Minta Jujur atau Minta Bohong?

Jadi, kemarin Saya mengikuti sebuah kegiatan open recruitment anggota baru sebuah organisasi di kampus. Sejak saya resmi menjadi mahasiswa, organisasi tersebut memang menjadi incaran utama. Pertama kali jadi Maba saya kira jalannya organisasi sebelas dua belas dengan organisasi tingkat sekolah yang kenyang Saya nikmati. Begitu beranjak ke semester dua Saya merasa ada yang salah. Merasa aneh, ganjil, dan ada sesuatu yang salah. Nurani Saya tergerak untuk benar-benar nyemplung ke dalamnya, mencoba membenahi apa yang menurut kacamata Saya sebagai orang awam, rusak.

Awalnya Saya akan menceritakan apa sih yang menurut Saya salah dari tubuh organisasi itu. Begini, jadi kampus Saya organisasi dibagi dalam beberapa tingkatan. Nah, tingkatan organisasi yang Saya tuju adalah tingkatan kedua dari piramida kekuasaan kampus. Organisasi itu membawahi sub organisasi lagi, dan itu adalah tingkat terendah dari piramida kekuasaaan kampus. Mari kita sebut organisasi yang Saya tuju sebagai organisasi Hitam dan sub organisasinya kita sebut dengan Merah, Kuning dan Biru.

Jadi, keganjilan yang Saya temui ketika adanya pemilihan ketua organisasi. Ada dua kubu yang menurut Saya bersaing. Yakni kubu warisan, kerjasama organisasi Hitam-Kuning-Merah melawan kubu radikal, Biru. Sesuatu yang salah di sini adalah di kubu Hitam-Merah-Kuning memasang calon dari orang-orang yang sudah dikenal, bukan orang-orang baru. Saya berusaha berpikir positif, ah mungkin yang kompeten memang orang itu-itu saja. Melihat koalisi mereka saja Saya sebenarnya merasa sedikit curiga. Mengenai kubu Biru sendiri, Saya tidak begitu suka juga dengan mereka karena obsesi politik mereka terkesan radikal. Tapi toh, kubu Biru dimenangkan oleh kubu mereka sendiri dan tidak mendominasi organisasi tingkat kedua kami. Pada akhirnya, organisasi tingkat kedua didominasi oleh kubu koalisi warisan. Di tahun kedua Saya menjadi mahasiswa pun terjadi hal yang sama. Sudah jelas ini bukan kebetulan, untuk Saya bersikeras menemukan jawabannya dengan nyemplung ke dalamnya.
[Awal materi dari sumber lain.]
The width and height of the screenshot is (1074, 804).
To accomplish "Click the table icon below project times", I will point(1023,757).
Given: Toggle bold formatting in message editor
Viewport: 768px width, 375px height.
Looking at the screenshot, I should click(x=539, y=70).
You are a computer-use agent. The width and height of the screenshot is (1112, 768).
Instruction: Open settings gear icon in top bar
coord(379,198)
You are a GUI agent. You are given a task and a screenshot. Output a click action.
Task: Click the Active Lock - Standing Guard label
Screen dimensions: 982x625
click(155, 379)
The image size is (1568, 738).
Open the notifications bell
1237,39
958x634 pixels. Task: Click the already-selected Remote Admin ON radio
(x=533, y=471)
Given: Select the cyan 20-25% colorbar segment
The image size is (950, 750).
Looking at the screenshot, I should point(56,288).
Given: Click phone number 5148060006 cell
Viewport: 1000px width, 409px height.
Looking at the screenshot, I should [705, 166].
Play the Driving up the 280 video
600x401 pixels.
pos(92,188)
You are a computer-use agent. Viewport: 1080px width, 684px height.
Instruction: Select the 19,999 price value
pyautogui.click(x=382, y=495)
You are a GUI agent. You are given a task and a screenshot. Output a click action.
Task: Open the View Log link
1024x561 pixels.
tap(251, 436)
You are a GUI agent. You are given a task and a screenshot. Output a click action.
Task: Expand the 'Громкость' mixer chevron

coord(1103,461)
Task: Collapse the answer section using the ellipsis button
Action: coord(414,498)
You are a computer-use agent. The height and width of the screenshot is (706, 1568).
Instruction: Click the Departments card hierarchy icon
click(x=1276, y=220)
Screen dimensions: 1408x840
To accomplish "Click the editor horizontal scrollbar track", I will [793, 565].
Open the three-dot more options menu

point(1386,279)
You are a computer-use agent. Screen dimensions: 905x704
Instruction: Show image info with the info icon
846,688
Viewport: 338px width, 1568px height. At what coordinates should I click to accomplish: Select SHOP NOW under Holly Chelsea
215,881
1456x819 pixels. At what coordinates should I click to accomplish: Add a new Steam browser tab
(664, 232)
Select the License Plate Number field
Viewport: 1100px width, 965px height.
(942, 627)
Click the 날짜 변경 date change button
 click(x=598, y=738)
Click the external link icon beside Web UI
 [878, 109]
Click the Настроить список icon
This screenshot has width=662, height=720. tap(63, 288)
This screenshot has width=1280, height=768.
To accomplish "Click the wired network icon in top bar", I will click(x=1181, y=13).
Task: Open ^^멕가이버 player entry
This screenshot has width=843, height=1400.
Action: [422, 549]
Namun, ketika Saya nyemplung (baru menyemplungkan kaki sebenarnya) Saya merasa aneh lagi. Ketika berhadapan dengan mereka langsung Saya diberondong pertanyaan yang sebenarnya hampir semuanya ingin Saya jawab sebaliknya. Lantas mengapa kamu tidak menjawab sesuai nurani kamu? Saudara pasti bertanya-tanya. Saya berstrategi Saudara. Berdasarkan pengalaman Saya dan ketika Saya dihadapkan dengan mereka, Saya membaca gelagat mereka akan meloloskan orang yang mereka kenal (re: sudah nyemplung organisasi duluan atau faktor lain yang tidak Saya ketahui). Jadi, Saya mencoba mendapatkan kepercayaan mereka dulu agar Saya termasuk orang beruntung yang bisa menyusup ke dalam tubuh mereka.

Muncul sebuah pertanyaan seperti ini, "Apa alasan kamu bergabung dengan kami?" Saya mencoba menjawab jujur pada awalnya. Saya menjawab "Untuk menambah pengalaman organisasi agar mendapatkan beasiswa". Tahu apa reaksi mereka? Saya membaca kilatan keraguan dan keengganan di mata mereka. Sebab itulah Saya harus memutar jawaban Saya sedemikian rupa agar mereka tertarik pada Saya.

Dari situ saja Saya sudah menilai, ternyata pemerintahan yang tidak becus jaman sekarang, pemberi kerja yang menjamur jaman sekarang lebih suka mendapatkan jawaban Klise dan Bohong ketimbang jawaban jujur. Mereka lebih menikmati kebohongan yang manis ketimbang kenyataan pahit, mereka lebih suka orang munafik ketimbang orang jujur. Sebab itulah manusia jaman sekarang menyembunyikan siapa dia sebenarnya karena bentukan lingkungan semacam itu. Pertanyaannya adalah SAMPAI KAPAN? Sampai kapan kita terpuaskan oleh semua jawaban klise dan bohong? Sampai kapan kita tidak mau tersakiti dan mengambil risiko karena jawaban yang mengandung kebenaran?

Tidak heran kalau perangkat pemerintahan berisi orang-orang demikian. Sekian.